START Available data

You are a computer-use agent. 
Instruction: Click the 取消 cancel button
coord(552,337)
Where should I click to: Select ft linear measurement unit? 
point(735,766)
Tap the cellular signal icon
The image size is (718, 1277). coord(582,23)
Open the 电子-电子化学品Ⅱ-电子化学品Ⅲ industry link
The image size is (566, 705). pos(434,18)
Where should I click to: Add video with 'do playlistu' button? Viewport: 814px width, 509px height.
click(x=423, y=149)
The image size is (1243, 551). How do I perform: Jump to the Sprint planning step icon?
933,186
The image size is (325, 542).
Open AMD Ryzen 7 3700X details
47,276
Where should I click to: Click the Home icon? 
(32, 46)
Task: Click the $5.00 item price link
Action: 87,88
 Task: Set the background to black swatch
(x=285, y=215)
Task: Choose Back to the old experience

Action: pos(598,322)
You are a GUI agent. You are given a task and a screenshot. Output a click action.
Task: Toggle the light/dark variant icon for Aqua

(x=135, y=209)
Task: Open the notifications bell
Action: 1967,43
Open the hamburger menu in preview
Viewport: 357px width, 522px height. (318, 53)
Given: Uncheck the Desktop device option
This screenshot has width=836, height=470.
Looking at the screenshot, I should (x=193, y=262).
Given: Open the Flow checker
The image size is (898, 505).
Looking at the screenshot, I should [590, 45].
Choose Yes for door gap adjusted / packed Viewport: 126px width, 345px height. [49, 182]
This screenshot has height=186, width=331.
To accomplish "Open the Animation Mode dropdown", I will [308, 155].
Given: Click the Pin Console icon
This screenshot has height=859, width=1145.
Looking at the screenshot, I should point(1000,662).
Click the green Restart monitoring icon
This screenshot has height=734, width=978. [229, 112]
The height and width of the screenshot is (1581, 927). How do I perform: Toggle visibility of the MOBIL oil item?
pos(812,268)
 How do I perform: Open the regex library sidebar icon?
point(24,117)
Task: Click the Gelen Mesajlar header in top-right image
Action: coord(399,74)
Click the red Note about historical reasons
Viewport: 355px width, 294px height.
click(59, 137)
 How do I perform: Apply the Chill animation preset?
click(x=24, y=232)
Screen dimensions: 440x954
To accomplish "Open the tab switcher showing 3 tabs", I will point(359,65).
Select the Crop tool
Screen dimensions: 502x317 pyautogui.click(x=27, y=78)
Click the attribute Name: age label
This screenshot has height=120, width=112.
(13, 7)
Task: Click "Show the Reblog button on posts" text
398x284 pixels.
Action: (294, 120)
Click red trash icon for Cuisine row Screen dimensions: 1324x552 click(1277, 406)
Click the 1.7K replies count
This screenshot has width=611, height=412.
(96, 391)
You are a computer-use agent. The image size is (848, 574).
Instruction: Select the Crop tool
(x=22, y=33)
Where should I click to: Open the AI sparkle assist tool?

END Available data

Give every one of the entries above as a numbered list, leaving out any blank lines.

1. You are a computer-use agent. 
2. Instruction: Click the 取消 cancel button
3. coord(552,337)
4. Where should I click to: Select ft linear measurement unit? 
5. point(735,766)
6. Tap the cellular signal icon
7. The image size is (718, 1277). coord(582,23)
8. Open the 电子-电子化学品Ⅱ-电子化学品Ⅲ industry link
9. The image size is (566, 705). pos(434,18)
10. Where should I click to: Add video with 'do playlistu' button? Viewport: 814px width, 509px height.
11. click(x=423, y=149)
12. The image size is (1243, 551). How do I perform: Jump to the Sprint planning step icon?
13. 933,186
14. The image size is (325, 542).
15. Open AMD Ryzen 7 3700X details
16. 47,276
17. Where should I click to: Click the Home icon? 
18. (32, 46)
19. Task: Click the $5.00 item price link
20. Action: 87,88
21.  Task: Set the background to black swatch
22. (x=285, y=215)
23. Task: Choose Back to the old experience
24. Action: pos(598,322)
25. You are a GUI agent. You are given a task and a screenshot. Output a click action.
26. Task: Toggle the light/dark variant icon for Aqua
27. (x=135, y=209)
28. Task: Open the notifications bell
29. Action: 1967,43
30. Open the hamburger menu in preview
31. Viewport: 357px width, 522px height. (318, 53)
32. Given: Uncheck the Desktop device option
33. This screenshot has width=836, height=470.
34. Looking at the screenshot, I should (x=193, y=262).
35. Given: Open the Flow checker
36. The image size is (898, 505).
37. Looking at the screenshot, I should [590, 45].
38. Choose Yes for door gap adjusted / packed Viewport: 126px width, 345px height. [49, 182]
39. This screenshot has height=186, width=331.
40. To accomplish "Open the Animation Mode dropdown", I will [308, 155].
41. Given: Click the Pin Console icon
42. This screenshot has height=859, width=1145.
43. Looking at the screenshot, I should point(1000,662).
44. Click the green Restart monitoring icon
45. This screenshot has height=734, width=978. [229, 112]
46. The height and width of the screenshot is (1581, 927). How do I perform: Toggle visibility of the MOBIL oil item?
47. pos(812,268)
48.  How do I perform: Open the regex library sidebar icon?
49. point(24,117)
50. Task: Click the Gelen Mesajlar header in top-right image
51. Action: coord(399,74)
52. Click the red Note about historical reasons
53. Viewport: 355px width, 294px height.
54. click(59, 137)
55.  How do I perform: Apply the Chill animation preset?
56. click(x=24, y=232)
57. Screen dimensions: 440x954
58. To accomplish "Open the tab switcher showing 3 tabs", I will point(359,65).
59. Select the Crop tool
60. Screen dimensions: 502x317 pyautogui.click(x=27, y=78)
61. Click the attribute Name: age label
62. This screenshot has height=120, width=112.
63. (13, 7)
64. Task: Click "Show the Reblog button on posts" text
65. 398x284 pixels.
66. Action: (294, 120)
67. Click red trash icon for Cuisine row Screen dimensions: 1324x552 click(1277, 406)
68. Click the 1.7K replies count
69. This screenshot has width=611, height=412.
70. (96, 391)
71. You are a computer-use agent. The image size is (848, 574).
72. Instruction: Select the Crop tool
73. (x=22, y=33)
74. Where should I click to: Open the AI sparkle assist tool?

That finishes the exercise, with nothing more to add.